Extracted data:

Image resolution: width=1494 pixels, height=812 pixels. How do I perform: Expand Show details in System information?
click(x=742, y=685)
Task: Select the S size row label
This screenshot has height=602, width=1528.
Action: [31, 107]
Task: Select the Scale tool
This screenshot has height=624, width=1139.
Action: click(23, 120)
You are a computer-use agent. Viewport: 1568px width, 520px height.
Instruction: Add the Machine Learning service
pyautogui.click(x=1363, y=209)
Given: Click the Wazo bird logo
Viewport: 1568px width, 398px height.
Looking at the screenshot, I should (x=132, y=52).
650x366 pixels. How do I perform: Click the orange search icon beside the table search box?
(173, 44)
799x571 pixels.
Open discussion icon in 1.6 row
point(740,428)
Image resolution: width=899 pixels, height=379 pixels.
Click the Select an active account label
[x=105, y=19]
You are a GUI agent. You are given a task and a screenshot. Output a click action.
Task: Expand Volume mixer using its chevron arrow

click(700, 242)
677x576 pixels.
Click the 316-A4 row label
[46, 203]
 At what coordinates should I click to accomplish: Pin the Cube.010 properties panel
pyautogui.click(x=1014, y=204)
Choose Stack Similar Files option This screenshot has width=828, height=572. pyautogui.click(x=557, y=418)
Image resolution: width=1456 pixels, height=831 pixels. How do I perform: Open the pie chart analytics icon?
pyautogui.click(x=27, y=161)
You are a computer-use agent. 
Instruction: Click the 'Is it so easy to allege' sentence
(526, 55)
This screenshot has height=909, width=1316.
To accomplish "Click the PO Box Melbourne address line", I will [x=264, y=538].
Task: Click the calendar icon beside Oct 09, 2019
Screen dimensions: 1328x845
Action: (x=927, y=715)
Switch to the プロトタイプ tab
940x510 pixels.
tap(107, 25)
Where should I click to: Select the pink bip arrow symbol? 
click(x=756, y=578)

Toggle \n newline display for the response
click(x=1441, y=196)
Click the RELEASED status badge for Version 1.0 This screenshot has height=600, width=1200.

Exercise aim:
Copy all of the records above word for word, line by line.

Solution:
Image resolution: width=1494 pixels, height=812 pixels. How do I perform: Expand Show details in System information?
click(x=742, y=685)
Task: Select the S size row label
This screenshot has height=602, width=1528.
Action: [31, 107]
Task: Select the Scale tool
This screenshot has height=624, width=1139.
Action: click(23, 120)
You are a computer-use agent. Viewport: 1568px width, 520px height.
Instruction: Add the Machine Learning service
pyautogui.click(x=1363, y=209)
Given: Click the Wazo bird logo
Viewport: 1568px width, 398px height.
Looking at the screenshot, I should (x=132, y=52).
650x366 pixels. How do I perform: Click the orange search icon beside the table search box?
(173, 44)
799x571 pixels.
Open discussion icon in 1.6 row
point(740,428)
Image resolution: width=899 pixels, height=379 pixels.
Click the Select an active account label
[x=105, y=19]
You are a GUI agent. You are given a task and a screenshot. Output a click action.
Task: Expand Volume mixer using its chevron arrow

click(700, 242)
677x576 pixels.
Click the 316-A4 row label
[46, 203]
 At what coordinates should I click to accomplish: Pin the Cube.010 properties panel
pyautogui.click(x=1014, y=204)
Choose Stack Similar Files option This screenshot has width=828, height=572. pyautogui.click(x=557, y=418)
Image resolution: width=1456 pixels, height=831 pixels. How do I perform: Open the pie chart analytics icon?
pyautogui.click(x=27, y=161)
You are a computer-use agent. 
Instruction: Click the 'Is it so easy to allege' sentence
(526, 55)
This screenshot has height=909, width=1316.
To accomplish "Click the PO Box Melbourne address line", I will [x=264, y=538].
Task: Click the calendar icon beside Oct 09, 2019
Screen dimensions: 1328x845
Action: (x=927, y=715)
Switch to the プロトタイプ tab
940x510 pixels.
tap(107, 25)
Where should I click to: Select the pink bip arrow symbol? 
click(x=756, y=578)

Toggle \n newline display for the response
click(x=1441, y=196)
Click the RELEASED status badge for Version 1.0 This screenshot has height=600, width=1200.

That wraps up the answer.